Zweistein_42 asks: "I work at a large, navy-coloured IT corporation. A new, more secured password policy has just taken effect and will be strictly enforced: 8 characters alphanumeric, changed *every 90 days*, with standard checks for non-repetitiveness, dictionary, uniqueness, etc. Is there any research to support whether such requirements actually increase security?" "I have almost a dozen applications I use daily (e-mail, VPN, Windows login, intranet, FTP, etc), plus 20-30 I access 'occasionally', and their passwords have to be unique - and change at different times. I usually take the trouble to memorize random alphanumeric, un-guessable combinations; but even I won't bother memorizing an average of 2 random strings a week. Eventually, won't most people use their pets names (fuzzy1cat, fuzzy2cat, etc) and start writing passwords on a note on their screen?

Every time I see such a policy, I strongly believe it makes *my* passwords less secure. What is the average user's reaction? What about lost & support time trying to regain forgotten passwords?"

3 of 233 comments (clear)

  1. Password Safe by MaccaUK · · Score: 5, Interesting
    Funnily enough, the use of a password safe - an app that keeps track of multiple passwords, similar to Apple's Keychain - is available (even encouraged) in that blue company :-)

    Of course, it's kind of a single point of failure in terms of security, if you don't take into account the need to use a boot password and Windows login. Also, if your laptop dies... and you haven't backed up the password file...

  2. Re:This is the reason by Bastian · · Score: 5, Interesting

    I hacked my own together with a USB key containing an encrypted keychain and encrypted copies of my SSH key files. (Granted, I have no idea if a PC equivalent exists - my office lives in Mac-and-Unix-Land.) The keychain is backed up to another secure location every time I add or change a password, because the passwords I use look like what you get when you fall asleep on the keyboard.

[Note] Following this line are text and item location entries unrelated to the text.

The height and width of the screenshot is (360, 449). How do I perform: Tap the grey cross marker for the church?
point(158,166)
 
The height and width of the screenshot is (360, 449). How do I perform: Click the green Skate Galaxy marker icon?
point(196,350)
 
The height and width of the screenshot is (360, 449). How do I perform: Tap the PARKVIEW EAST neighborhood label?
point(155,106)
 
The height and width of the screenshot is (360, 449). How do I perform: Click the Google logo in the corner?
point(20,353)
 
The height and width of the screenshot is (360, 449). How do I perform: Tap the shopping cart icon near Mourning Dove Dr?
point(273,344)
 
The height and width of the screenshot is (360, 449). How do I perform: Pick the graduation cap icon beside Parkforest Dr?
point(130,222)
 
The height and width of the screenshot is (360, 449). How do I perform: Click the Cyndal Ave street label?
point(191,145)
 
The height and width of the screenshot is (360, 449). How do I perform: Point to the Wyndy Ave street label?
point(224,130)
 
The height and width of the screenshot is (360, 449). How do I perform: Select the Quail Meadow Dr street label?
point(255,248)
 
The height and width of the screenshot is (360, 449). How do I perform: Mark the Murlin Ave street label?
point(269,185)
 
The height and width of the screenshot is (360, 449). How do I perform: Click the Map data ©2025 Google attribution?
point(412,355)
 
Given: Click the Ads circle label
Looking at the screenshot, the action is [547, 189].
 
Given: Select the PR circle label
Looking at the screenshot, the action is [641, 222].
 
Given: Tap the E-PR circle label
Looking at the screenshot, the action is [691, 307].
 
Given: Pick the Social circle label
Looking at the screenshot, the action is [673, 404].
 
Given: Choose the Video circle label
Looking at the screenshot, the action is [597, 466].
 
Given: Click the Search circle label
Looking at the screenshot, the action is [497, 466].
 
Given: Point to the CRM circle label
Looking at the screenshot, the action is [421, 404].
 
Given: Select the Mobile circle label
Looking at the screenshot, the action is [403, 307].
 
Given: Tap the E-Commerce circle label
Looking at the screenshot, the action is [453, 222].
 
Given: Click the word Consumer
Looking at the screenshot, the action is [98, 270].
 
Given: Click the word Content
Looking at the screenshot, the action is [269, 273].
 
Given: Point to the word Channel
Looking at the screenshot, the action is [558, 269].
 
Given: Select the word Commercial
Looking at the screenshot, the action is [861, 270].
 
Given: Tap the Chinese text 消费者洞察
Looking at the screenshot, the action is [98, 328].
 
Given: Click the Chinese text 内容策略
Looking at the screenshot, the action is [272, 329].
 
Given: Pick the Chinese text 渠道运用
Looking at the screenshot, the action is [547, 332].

The USB key comes with me when I leave the computer, and the keychain get's locked automatically after 10 minutes in case I forget.

    Not perfect, but it's better than post-it notes, and it does implement its own version of the "something you have and something you know" philosophy.

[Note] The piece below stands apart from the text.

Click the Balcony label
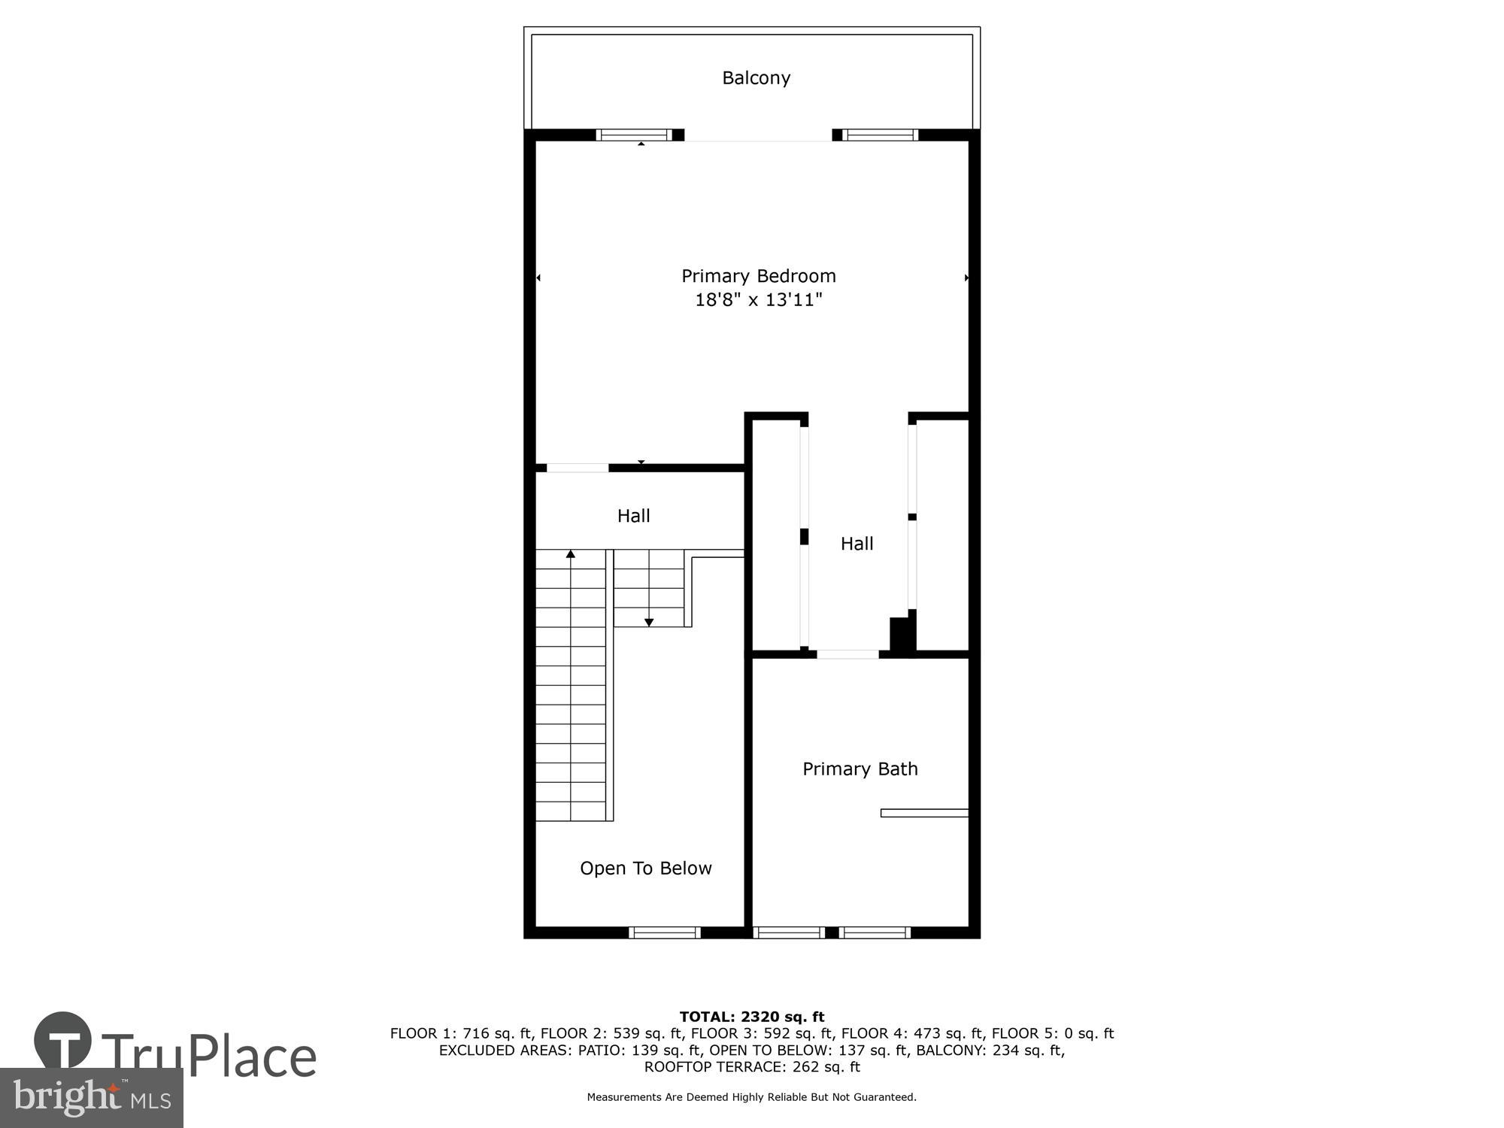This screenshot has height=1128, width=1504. click(756, 78)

  3. Re:This is the reason by Ararat · · Score: 5, Interesting

    Well, one of the reasons. Two-factor authentication was defined (as I recall, by the US Bureau of Standards in the mid-70s) as any AAA system that requires presentation of two of the three factors (something held, something known, something one is), but there was originally an additional requirement: one of those factors must be resistant to replay, dynamic.

    Sniff and replay were then, and in many places still are today, a prominent security threat -- and that threat grew exponentially with the evolution of local nets, and then exploded in scale and volume with the Internet.
    The SecurID, or any One-time Password (OTP) used to provide "strong authentication," does indeed obviate the need for all the Draconian rules now used to buttress the static reusable password or passphrase. In '87, however, as the SecurID was first brought to market, we never thought the static password would survive, no matter how complex it became, because it had none of the inherent resistance to eavesdroppers provided by a dynamic password.

    We never dreamed that -- to save, per user, the price of a keyboard -- the corporate bean counters would stay committed to static reusable passwords for another 20 years, using these increasingly painful routines to make those passwords more resistant to guessing, dictionary, and now pre-computed hash attacks. Nor did we expect that the market would consistantly undervalue one of the token's core virtues: its resistance to sniff and replay.

    We thought it was obvious that a password, however strong, could never be enough.